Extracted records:

[Begin]

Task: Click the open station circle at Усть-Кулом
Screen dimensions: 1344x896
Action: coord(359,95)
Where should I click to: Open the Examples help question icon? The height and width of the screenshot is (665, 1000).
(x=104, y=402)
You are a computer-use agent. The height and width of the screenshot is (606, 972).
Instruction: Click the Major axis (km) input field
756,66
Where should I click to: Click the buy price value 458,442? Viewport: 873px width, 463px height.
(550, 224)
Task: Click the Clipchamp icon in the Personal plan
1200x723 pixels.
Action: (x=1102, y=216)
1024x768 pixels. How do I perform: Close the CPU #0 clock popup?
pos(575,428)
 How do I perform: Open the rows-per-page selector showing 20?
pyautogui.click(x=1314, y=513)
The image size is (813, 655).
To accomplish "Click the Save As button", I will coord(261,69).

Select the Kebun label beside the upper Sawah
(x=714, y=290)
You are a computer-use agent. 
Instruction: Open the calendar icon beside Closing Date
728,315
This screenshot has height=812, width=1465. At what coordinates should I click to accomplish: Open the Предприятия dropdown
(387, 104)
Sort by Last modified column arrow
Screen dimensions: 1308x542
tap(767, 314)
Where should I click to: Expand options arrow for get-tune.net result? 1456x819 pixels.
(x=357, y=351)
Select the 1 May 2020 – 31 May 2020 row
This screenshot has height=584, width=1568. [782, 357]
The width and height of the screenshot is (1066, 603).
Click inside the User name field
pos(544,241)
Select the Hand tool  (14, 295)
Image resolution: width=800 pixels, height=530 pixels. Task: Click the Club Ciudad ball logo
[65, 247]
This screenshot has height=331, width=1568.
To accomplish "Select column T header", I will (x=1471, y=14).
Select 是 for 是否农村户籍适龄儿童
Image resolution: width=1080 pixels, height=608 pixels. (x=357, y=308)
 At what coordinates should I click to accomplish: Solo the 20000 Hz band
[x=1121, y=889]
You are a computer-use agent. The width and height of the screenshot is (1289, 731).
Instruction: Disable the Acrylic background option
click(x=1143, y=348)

[End]

WHAT TO DO:
Render every line of the records above as a numbered list, leaving out any blank lines.

RESULT BELOW:
1. Task: Click the open station circle at Усть-Кулом
2. Screen dimensions: 1344x896
3. Action: coord(359,95)
4. Where should I click to: Open the Examples help question icon? The height and width of the screenshot is (665, 1000).
5. (x=104, y=402)
6. You are a computer-use agent. The height and width of the screenshot is (606, 972).
7. Instruction: Click the Major axis (km) input field
8. 756,66
9. Where should I click to: Click the buy price value 458,442? Viewport: 873px width, 463px height.
10. (550, 224)
11. Task: Click the Clipchamp icon in the Personal plan
12. 1200x723 pixels.
13. Action: (x=1102, y=216)
14. 1024x768 pixels. How do I perform: Close the CPU #0 clock popup?
15. pos(575,428)
16.  How do I perform: Open the rows-per-page selector showing 20?
17. pyautogui.click(x=1314, y=513)
18. The image size is (813, 655).
19. To accomplish "Click the Save As button", I will coord(261,69).
20. Select the Kebun label beside the upper Sawah
21. (x=714, y=290)
22. You are a computer-use agent. 
23. Instruction: Open the calendar icon beside Closing Date
24. 728,315
25. This screenshot has height=812, width=1465. At what coordinates should I click to accomplish: Open the Предприятия dropdown
26. (387, 104)
27. Sort by Last modified column arrow
28. Screen dimensions: 1308x542
29. tap(767, 314)
30. Where should I click to: Expand options arrow for get-tune.net result? 1456x819 pixels.
31. (x=357, y=351)
32. Select the 1 May 2020 – 31 May 2020 row
33. This screenshot has height=584, width=1568. [782, 357]
34. The width and height of the screenshot is (1066, 603).
35. Click inside the User name field
36. pos(544,241)
37. Select the Hand tool  (14, 295)
38. Image resolution: width=800 pixels, height=530 pixels. Task: Click the Club Ciudad ball logo
39. [65, 247]
40. This screenshot has height=331, width=1568.
41. To accomplish "Select column T header", I will (x=1471, y=14).
42. Select 是 for 是否农村户籍适龄儿童
43. Image resolution: width=1080 pixels, height=608 pixels. (x=357, y=308)
44.  At what coordinates should I click to accomplish: Solo the 20000 Hz band
45. [x=1121, y=889]
46. You are a computer-use agent. The width and height of the screenshot is (1289, 731).
47. Instruction: Disable the Acrylic background option
48. click(x=1143, y=348)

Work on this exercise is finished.